Die Aktivistinnen und Aktivisten äußern sich in einer Pressemitteilung politisch. „Anstatt aus dem Ukraine-Krieg zu lernen, treibt uns die Regierung weiter in diesen Wahnsinn“, sagt die 24-jährige Lea Bonasera. Unternehmen erhielten „Milliarden für neue fossile Infrastruktur, die unser Leben zerstört und Kriege fördert“. Die Abiturientin Lina Eichler sagt: „Wir sind verzweifelt, weil die Bundesregierung im Angesicht des drohenden Klimakollapses ihren fossilen Wahnsinn ungebremst weiter betreibt.“ Und weiter: „Unsere Angst und Verzweiflung gehen so weit, dass wir alles aufgeben und bereit sind, für unser Überleben auch ins Gefängnis zu gehen.“

Klima-Blockaden: Verfahren wegen Nötigung

Dass die Aktivistinnen und Aktivisten tatsächlich zu Haftstrafen verurteilt werden, ist indes unwahrscheinlich. Die juristische Aufarbeitung hat erst begonnen. Die Polizei nimmt die jungen Leute, die von der Straße getragen werden, in Gewahrsam. In der Regel müssen sie ihre Personalien angeben und bekommen einen Platzverweis. Die „Letzte Generation“ spricht am Mittag von 41 Festnahmen. Die Polizei zählt 50 Festgenommene.

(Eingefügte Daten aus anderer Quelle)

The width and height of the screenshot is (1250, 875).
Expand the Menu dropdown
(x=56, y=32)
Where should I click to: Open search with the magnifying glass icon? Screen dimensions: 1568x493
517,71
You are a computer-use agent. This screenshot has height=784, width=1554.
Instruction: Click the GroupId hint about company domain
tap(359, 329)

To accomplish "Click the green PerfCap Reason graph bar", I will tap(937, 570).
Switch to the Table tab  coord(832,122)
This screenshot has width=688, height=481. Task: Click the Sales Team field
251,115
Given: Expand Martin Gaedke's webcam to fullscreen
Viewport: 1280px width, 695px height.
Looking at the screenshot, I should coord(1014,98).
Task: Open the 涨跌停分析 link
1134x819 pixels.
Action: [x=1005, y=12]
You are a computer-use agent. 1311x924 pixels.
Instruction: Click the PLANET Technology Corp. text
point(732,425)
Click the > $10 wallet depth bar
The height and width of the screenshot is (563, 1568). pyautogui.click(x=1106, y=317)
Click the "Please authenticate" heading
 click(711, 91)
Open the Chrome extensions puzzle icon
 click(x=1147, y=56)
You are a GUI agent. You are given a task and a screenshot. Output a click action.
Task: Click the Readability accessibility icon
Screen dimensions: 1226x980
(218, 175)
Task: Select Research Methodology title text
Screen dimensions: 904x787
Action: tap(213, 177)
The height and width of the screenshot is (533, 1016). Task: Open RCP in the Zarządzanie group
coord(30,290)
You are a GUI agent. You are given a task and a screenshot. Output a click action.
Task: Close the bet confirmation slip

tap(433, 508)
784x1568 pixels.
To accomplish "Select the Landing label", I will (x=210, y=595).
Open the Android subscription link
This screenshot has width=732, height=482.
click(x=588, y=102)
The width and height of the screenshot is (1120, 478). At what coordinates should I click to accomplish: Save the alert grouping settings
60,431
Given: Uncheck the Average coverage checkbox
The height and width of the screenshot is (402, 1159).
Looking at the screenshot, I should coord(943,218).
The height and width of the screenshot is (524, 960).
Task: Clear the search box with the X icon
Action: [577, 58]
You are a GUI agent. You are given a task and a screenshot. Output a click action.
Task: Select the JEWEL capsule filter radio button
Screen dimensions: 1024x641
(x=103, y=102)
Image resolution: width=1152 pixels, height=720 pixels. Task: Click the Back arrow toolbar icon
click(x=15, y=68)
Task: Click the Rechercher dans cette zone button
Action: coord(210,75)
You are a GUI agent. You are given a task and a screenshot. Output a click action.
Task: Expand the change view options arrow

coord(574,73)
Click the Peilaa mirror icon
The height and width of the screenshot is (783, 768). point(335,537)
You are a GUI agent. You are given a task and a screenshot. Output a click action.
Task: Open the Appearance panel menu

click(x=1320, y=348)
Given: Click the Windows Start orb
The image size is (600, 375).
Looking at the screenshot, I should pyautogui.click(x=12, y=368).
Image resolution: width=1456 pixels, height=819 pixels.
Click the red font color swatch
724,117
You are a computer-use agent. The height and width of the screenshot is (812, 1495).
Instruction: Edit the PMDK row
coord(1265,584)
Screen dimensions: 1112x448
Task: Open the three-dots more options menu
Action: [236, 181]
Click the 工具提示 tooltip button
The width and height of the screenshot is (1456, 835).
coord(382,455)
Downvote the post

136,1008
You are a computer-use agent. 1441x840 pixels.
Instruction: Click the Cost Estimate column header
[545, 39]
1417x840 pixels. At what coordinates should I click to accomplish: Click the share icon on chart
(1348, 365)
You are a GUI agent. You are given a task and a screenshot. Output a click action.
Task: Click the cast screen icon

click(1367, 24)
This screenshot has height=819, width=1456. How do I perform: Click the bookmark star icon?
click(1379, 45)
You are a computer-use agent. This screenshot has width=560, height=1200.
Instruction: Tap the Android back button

Vermutlich werden sich die Aktivist:innen später wegen Nötigung verantworten müssen. Schon bei Protesten gegen die Stationierung von Atomraketen in den 80er Jahren hatten Gerichte entschieden, dass Blockaden diesen Tatbestand erfüllen können. Möglich ist auch eine Anklage wegen Widerstands gegen Vollstreckungsbeamte. Ein gefährlicher Eingriff in den Straßenverkehr dürfte eher nicht vorliegen. Dafür bräuchte es die konkrete Gefahr eines Unfalls, die nicht gegeben ist, wenn Menschen bei Grün auf die Straße gehen und sich auf den Fußgängerüberweg setzen.

Gegen Mittag teilt die Polizei mit, dass die letzten Blockaden geräumt sind. Bereits am Nachmittag tritt die Gruppe schon wieder in Erscheinung, im Bereich der Friedberger Landstraße, was die Polizei aber nach kurzer Ansprache wieder beendet. Es scheint, als wird die „Letzte Generation“ Frankfurt vorerst erhalten bleiben. Immer wiederkehrende Aktionen gehören zum Konzept der Gruppe. In Berlin gab es im Februar etwa eine Woche lang Blockaden an der Autobahn 100. Wo sich Klimaschützer:innen am Mittwoch auf die Straße setzen werden, wollte die Gruppe am späten Dienstagabend mitteilen.